III. - Le premier alinéa de l'article L. 422-1-1 du même code est complété
par une phrase ainsi rédigée :
« Cette atteinte aux droits des personnes ou aux libertés individuelles peut
notamment résulter de toute mesure discriminatoire en matière d'embauche, de rémunération,
de formation, de reclassement, d'affectation, de classification, de
qualification, de promotion professionnelle, de mutation, de renouvellement de
contrat, de sanction ou de licenciement. »
Article 3
Après l'article L. 122-45 du code du travail, il est inséré un article L.
122-45-3 ainsi rédigé :
« Art. L. 122-45-3. - Les différences de traitement fondées sur l'âge ne
constituent pas une discrimination lorsqu'elles sont objectivement et
raisonnablement justifiées par un objectif légitime, notamment par des
objectifs de politique de l'emploi, et lorsque les moyens de réaliser cet
objectif sont appropriés et nécessaires.
« Ces différences peuvent notamment consister en :
« - l'interdiction de l'accès à l'emploi ou la mise en place de conditions de
travail spéciales en vue d'assurer la protection des jeunes et des travailleurs
âgés ;
« - la fixation d'un âge maximum pour le recrutement, fondée sur la formation
requise pour le poste concerné ou la nécessité d'une période d'emploi
raisonnable avant la retraite. »
Article 4
I. - Le quinzième alinéa (10o) de l'article L. 133-5 du code du travail est
ainsi rédigé :
« 10o L'égalité de traitement entre salariés, quelle que soit leur
appartenance à une ethnie, une nation ou une race, notamment en matière d'accès
à l'emploi, de formation, de promotion professionnelle et de conditions de
travail ; ».
II. - Le neuvième alinéa (8o) de l'article L. 136-2 du même code est ainsi rédigé
:
« 8o De suivre annuellement l'application dans les conventions collectives du
principe à travail égal salaire égal, du principe de l'égalité
professionnelle entre les hommes et les femmes et du principe d'égalité de
traitement entre les salariés sans considération d'appartenance à une ethnie,
une nation ou une race, de constater les inégalités éventuellement
persistantes et d'en analyser les causes ; la commission nationale a qualité
pour faire au ministre chargé du travail toute proposition pour promouvoir dans
les faits et dans les textes ces principes d'égalité. »
Article 5
I. - Après le quatrième alinéa de l'article L. 123-1 du code du travail, il
est inséré un alinéa ainsi rédigé :
« En cas de litige relatif à l'application du présent article, le salarié
concerné ou le candidat à un recrutement présente des éléments de fait
laissant supposer l'existence d'une discrimination, directe ou indirecte, fondée
sur le sexe ou la situation de famille. Au vu de ces éléments, il incombe à
la partie défenderesse de prouver que sa décision est justifiée par des éléments
objectifs étrangers à toute discrimination. Le juge forme sa conviction après
avoir ordonné, en cas de besoin, toutes les mesures d'instruction qu'il estime
utiles. »
II. - L'article L. 123-6 du même code est ainsi modifié :
1o Après les mots : « organisations syndicales représentatives », sont insérés
les mots : « au plan national ou » ;
2o Après les mots : « en faveur », sont insérés les mots : « d'un candidat
à un emploi ou ».
Article 6
L'article L. 140-8 du code du travail est ainsi rédigé :
« Art. L. 140-8. - En cas de litige relatif à l'application du présent
chapitre, les dispositions du cinquième alinéa de l'article L. 123-1
s'appliquent. »
Article 7
I. - L'intitulé de la section 1 du chapitre III du titre Ier du livre V du code
du travail est ainsi rédigé : « Electorat, éligibilité et établissement
des listes électorales et des listes de candidatures ».

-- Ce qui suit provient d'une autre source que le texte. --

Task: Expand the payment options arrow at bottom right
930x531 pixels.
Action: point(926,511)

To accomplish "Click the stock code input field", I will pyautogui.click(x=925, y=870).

II. - Après le paragraphe 3 de la même section 1, il est inséré un
paragraphe 4 ainsi rédigé :
« § 4. Etablissement des listes de candidatures
« Art. L. 513-3-1. - La déclaration de candidature résulte du dépôt à la
préfecture d'une liste dans les conditions fixées par décret.
« Ne sont pas recevables les listes présentées soit par un parti politique,
soit par une organisation prônant des discriminations fondées notamment sur le
sexe, les moeurs, l'orientation sexuelle, l'origine, la nationalité, la race,
l'appartenance à une ethnie ou les convictions religieuses, et poursuivant
ainsi un objectif étranger à l'institution prud'homale. »
III. - L'article L. 513-10 du code du travail est ainsi rédigé :
« Art. L. 513-10. - Les contestations relatives à l'électorat sont de la compétence
du tribunal d'instance qui statue en dernier ressort. »
IV. - Il est inséré, dans le même code, un article L. 513-11 ainsi rédigé :
« Art. L. 513-11. - Les contestations relatives à l'éligibilité, à la régularité
et à la recevabilité des listes de candidats à l'élection des conseillers
prud'hommes, ainsi qu'à la régularité des opérations électorales, sont de
la compétence du tribunal d'instance qui statue en dernier ressort. Elles
peuvent être portées devant ledit tribunal, avant ou après le scrutin, par
tout électeur ou mandataire d'une liste relevant du conseil de prud'hommes pour
lequel la contestation est formée, le préfet ou le procureur de la République,
dans les conditions fixées par décret en Conseil d'Etat. »
Article 8
I. - Il est inséré, dans le code de l'action sociale et des familles, un
article L. 315-14-1 ainsi rédigé :
« Art. L. 315-14-1. - Dans les établissements et services mentionnés à
l'article L. 312-1, le fait qu'un salarié ou un agent a témoigné de mauvais
traitements ou privations infligés à une personne accueillie ou relaté de
tels agissements ne peut être pris en considération pour décider de mesures défavorables
le concernant en matière d'embauche, de rémunération, de formation,
d'affectation, de qualification, de classification, de promotion
professionnelle, de mutation ou de renouvellement du contrat de travail, ou pour
décider la résiliation du contrat de travail ou une sanction disciplinaire.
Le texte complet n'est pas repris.